- **Work to be completed**
Rewrite the data from its beginning up to and including the line with "Describe the element at coordinates (109, 316)", putting "Locate" wherever "Find the location of" appears and leaving everything else unchanged.

- **Listed records**
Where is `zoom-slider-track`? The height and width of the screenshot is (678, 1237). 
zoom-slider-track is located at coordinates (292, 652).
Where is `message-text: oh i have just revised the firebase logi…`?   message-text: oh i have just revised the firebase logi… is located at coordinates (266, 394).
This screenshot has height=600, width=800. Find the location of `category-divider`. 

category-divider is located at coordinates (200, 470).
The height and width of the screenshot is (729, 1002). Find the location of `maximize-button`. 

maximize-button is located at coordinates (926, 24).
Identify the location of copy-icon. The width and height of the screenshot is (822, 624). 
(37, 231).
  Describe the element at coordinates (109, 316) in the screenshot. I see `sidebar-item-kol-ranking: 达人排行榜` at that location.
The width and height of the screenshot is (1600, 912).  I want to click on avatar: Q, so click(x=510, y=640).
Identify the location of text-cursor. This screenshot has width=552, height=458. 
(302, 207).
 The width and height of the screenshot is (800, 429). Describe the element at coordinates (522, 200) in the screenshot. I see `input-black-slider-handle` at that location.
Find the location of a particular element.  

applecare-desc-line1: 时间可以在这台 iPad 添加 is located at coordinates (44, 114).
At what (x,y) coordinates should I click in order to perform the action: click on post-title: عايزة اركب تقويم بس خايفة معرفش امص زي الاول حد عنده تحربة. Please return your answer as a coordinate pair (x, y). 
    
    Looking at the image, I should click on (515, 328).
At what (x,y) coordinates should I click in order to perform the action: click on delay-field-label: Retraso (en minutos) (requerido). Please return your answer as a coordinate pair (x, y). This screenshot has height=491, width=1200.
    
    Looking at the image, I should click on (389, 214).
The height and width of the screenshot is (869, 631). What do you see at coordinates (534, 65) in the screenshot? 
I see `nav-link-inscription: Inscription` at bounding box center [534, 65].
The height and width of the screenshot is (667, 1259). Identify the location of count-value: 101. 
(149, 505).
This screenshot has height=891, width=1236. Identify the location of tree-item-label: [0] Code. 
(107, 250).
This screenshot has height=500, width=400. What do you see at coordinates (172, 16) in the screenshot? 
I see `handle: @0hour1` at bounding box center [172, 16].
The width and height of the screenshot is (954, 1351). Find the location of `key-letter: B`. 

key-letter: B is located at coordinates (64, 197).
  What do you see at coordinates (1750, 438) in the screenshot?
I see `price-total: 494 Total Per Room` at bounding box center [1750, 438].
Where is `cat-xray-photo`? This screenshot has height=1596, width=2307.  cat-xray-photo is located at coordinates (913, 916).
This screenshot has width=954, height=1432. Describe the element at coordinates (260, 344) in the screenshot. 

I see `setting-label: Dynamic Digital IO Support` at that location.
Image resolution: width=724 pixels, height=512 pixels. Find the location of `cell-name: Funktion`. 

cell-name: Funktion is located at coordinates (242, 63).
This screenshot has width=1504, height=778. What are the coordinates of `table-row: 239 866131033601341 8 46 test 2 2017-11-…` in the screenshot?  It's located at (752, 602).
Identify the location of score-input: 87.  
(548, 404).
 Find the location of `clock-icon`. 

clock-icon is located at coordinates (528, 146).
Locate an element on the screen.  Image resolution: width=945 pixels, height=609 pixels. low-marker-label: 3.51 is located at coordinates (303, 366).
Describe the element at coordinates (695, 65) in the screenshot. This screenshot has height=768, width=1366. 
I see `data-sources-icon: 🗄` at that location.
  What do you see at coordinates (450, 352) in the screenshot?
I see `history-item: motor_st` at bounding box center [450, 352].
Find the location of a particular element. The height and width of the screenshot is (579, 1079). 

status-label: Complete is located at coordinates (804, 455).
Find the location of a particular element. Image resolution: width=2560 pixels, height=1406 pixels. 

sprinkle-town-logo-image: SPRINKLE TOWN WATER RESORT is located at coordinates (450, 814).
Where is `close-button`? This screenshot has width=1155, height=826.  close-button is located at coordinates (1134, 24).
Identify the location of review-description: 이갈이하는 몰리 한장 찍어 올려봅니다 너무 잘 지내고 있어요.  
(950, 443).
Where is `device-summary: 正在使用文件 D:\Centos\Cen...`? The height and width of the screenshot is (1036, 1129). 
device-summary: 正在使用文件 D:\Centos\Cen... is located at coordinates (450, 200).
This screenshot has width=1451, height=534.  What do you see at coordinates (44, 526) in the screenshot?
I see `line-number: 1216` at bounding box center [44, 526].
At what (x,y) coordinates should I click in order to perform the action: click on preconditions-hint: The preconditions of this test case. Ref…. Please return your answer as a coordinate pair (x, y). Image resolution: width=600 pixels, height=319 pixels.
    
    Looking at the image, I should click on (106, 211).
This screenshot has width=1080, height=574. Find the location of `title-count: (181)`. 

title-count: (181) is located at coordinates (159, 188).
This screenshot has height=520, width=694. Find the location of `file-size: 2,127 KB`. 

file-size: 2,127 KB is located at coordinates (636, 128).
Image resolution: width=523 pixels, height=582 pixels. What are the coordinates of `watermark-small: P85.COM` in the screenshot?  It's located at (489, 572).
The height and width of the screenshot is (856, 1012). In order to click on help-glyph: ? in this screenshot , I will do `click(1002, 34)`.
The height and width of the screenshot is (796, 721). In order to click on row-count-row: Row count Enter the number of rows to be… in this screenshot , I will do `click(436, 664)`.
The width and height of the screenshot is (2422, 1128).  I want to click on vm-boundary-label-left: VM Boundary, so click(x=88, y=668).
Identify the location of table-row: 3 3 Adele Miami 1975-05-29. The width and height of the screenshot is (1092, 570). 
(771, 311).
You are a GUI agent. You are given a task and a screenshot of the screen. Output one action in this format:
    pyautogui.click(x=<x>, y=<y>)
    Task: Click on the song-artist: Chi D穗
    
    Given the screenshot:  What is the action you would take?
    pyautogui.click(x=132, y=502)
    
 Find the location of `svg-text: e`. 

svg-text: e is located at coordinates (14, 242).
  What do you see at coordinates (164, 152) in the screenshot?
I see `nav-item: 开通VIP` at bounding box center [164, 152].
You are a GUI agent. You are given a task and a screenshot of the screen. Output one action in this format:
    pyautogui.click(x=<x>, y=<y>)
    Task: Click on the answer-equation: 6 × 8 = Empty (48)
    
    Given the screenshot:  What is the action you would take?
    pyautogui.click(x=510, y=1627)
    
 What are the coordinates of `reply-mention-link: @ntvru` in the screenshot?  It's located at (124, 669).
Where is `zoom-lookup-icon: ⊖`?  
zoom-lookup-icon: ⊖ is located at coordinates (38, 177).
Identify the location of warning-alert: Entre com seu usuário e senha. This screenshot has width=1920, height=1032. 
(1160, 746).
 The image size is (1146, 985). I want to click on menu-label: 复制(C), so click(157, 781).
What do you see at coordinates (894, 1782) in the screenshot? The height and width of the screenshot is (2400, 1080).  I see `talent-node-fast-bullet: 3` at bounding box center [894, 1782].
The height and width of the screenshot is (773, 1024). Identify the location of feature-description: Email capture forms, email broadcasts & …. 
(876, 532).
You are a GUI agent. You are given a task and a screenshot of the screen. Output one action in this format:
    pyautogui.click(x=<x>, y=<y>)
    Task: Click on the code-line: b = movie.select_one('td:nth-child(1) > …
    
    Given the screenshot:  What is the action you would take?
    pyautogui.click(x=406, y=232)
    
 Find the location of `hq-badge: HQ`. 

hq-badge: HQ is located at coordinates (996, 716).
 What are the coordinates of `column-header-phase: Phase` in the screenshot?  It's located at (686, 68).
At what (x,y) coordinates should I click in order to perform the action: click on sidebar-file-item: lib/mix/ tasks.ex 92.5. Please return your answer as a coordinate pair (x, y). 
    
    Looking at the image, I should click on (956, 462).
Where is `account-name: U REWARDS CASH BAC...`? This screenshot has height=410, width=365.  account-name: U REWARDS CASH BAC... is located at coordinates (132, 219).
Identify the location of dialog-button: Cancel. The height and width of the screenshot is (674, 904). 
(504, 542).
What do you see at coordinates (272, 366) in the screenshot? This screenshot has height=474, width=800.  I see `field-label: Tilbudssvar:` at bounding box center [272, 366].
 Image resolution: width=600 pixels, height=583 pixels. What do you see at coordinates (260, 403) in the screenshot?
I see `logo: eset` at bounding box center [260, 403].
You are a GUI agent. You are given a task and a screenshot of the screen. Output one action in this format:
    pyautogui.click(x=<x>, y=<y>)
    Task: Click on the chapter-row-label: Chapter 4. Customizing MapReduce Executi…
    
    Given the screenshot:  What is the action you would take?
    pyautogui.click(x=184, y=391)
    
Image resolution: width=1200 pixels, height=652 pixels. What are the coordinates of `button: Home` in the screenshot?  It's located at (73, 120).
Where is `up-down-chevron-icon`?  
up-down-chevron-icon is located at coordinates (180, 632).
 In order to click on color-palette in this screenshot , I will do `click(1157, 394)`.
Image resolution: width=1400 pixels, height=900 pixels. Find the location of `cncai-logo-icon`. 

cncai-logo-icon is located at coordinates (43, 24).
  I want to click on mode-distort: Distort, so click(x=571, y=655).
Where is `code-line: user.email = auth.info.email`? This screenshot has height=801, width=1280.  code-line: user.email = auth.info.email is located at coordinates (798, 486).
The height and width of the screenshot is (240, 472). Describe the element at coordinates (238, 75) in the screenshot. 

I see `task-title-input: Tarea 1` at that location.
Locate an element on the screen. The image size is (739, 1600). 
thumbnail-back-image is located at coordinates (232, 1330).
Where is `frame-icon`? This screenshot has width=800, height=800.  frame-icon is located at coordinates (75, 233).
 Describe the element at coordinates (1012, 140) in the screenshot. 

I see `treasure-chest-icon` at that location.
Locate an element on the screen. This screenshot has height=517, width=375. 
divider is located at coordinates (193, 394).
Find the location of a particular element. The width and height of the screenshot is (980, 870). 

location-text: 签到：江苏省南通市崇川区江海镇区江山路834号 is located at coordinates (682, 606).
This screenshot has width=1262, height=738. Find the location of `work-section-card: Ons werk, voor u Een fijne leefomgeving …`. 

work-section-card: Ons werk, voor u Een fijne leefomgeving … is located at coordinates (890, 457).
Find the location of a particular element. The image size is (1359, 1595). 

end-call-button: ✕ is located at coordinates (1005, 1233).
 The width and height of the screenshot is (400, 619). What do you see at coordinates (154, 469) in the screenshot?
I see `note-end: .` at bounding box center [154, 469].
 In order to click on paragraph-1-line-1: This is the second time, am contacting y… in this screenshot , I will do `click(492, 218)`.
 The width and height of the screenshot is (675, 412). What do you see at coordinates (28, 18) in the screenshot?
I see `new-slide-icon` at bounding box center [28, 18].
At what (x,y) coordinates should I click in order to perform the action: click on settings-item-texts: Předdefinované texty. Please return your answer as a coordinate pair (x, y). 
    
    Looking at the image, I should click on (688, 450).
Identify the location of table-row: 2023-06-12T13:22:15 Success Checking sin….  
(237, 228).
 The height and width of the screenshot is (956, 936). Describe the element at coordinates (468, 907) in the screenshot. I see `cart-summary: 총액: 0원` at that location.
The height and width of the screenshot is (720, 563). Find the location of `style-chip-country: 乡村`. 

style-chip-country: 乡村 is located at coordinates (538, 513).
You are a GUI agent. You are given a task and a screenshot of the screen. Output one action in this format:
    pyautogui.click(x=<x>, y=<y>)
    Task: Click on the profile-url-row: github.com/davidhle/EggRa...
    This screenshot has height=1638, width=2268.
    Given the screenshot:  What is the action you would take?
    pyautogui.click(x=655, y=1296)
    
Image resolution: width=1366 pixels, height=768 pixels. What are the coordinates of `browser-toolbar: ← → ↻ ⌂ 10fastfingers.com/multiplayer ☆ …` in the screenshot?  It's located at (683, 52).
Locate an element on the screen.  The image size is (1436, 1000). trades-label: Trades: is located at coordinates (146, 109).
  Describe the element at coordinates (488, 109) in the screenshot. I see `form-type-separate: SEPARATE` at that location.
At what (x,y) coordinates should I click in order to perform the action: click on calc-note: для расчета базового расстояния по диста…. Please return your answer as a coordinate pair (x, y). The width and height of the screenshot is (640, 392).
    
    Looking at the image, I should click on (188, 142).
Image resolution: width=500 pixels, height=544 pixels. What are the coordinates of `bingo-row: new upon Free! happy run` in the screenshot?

- **Answer for this exercise**
Where is `zoom-slider-track`? The height and width of the screenshot is (678, 1237). 
zoom-slider-track is located at coordinates (292, 652).
Where is `message-text: oh i have just revised the firebase logi…`?   message-text: oh i have just revised the firebase logi… is located at coordinates (266, 394).
This screenshot has height=600, width=800. Locate `category-divider`. 

category-divider is located at coordinates (200, 470).
The height and width of the screenshot is (729, 1002). Locate `maximize-button`. 

maximize-button is located at coordinates (926, 24).
Identify the location of copy-icon. The width and height of the screenshot is (822, 624). 
(37, 231).
  Describe the element at coordinates (109, 316) in the screenshot. I see `sidebar-item-kol-ranking: 达人排行榜` at that location.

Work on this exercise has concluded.